The N‐terminal Region of Organic Anion Transporting Polypeptide 1B3 (OATP1B3) Plays an Essential Role in Regulating its Plasma Membrane Trafficking

Organic anion transporting polypeptide 1B3 (OATP1B3) mediates the hepatic uptake of various endogenous and xenobiotic compounds and it is shown to influence the disposition of clinically important drugs including statins and paclitaxel. Recently, we and others reported the expression of cancer‐type OATP1B3 which arises from the use of an alternative transcription initiation site and lacks the N‐terminal 28 amino acids compared to liver‐type OATP1B3. We also noted that cancer‐type OATP1B3 displays mainly a cytoplasmic expression pattern clearly different from a membranous expression pattern of liver‐type OATP1B3, in both clinical cancer tissue specimens and cancer cell lines. In this study, we set out to verify the importance of the N‐terminal region of OATP1B3 in its membrane trafficking and to identify responsible sequence motif(s) in that region. We first confirmed our previous findings by transfecting the expression plasmid for cancer‐type or liver‐type OATP1B3 fused with the C‐terminal myc tag using HCT8 and HEK293T cells. Subsequently, we prepared a number of expression plasmids harboring point mutations at various amino acid positions (K or R with a positive charge, S with potential for phosphorylation, ASSE tetrapeptide with potential for forming a beta‐turn) within the N‐terminal 28 amino acids of OATP1B3 via site‐directed mutagenesis. These constructs were transiently transfected in HEK293T cells and compared for their cellular localization by immunoblotting analyses of fractionated samples.

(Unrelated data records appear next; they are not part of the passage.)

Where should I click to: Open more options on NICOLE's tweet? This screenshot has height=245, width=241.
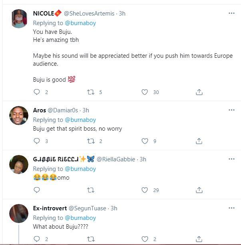pos(231,14)
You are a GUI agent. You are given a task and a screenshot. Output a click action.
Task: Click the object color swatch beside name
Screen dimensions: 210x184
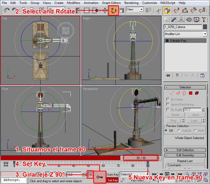pyautogui.click(x=205, y=27)
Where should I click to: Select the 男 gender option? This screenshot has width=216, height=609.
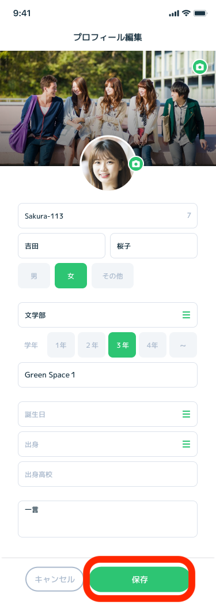pyautogui.click(x=34, y=276)
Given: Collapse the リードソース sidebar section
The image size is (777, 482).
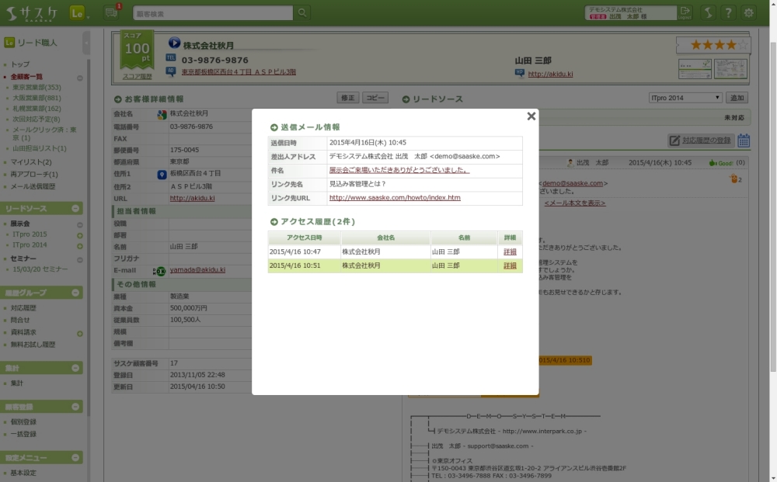Looking at the screenshot, I should [76, 209].
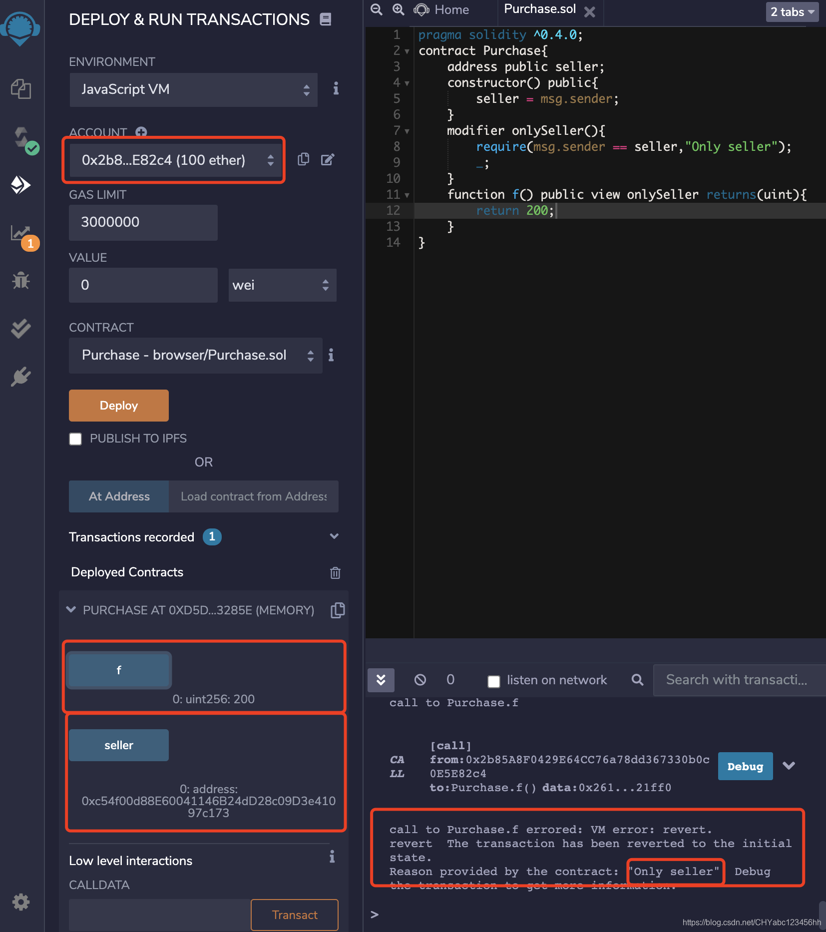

Our results showed that various point mutations within the N‐terminal 28 amino acids do not alter the extent of membrane trafficking of OATP1B3. As an alternative approach, we prepared a construct for the N‐terminal 50 amino acid sequence of OATP1B3 fused with the C‐terminal myc tag and we found that the resulting fusion protein is effectively localized to the plasma membrane. Similar experiments were carried out for OATP1B1, a closely related member to OATP1B3 and the results showed that the importance of the N‐terminal region in regulating membrane trafficking is also applicable to OATP1B1. Further investigations are ongoing to identify essential amino acid residue(s)/motif(s) for membrane trafficking within the N‐terminal 50 amino acids of OATP1B3 and OATP1B1. Our current findings may provide important mechanistic insights into the regulation of OATP1B3 and OATP1B1 expression and membrane localization in physiological and pathological conditions.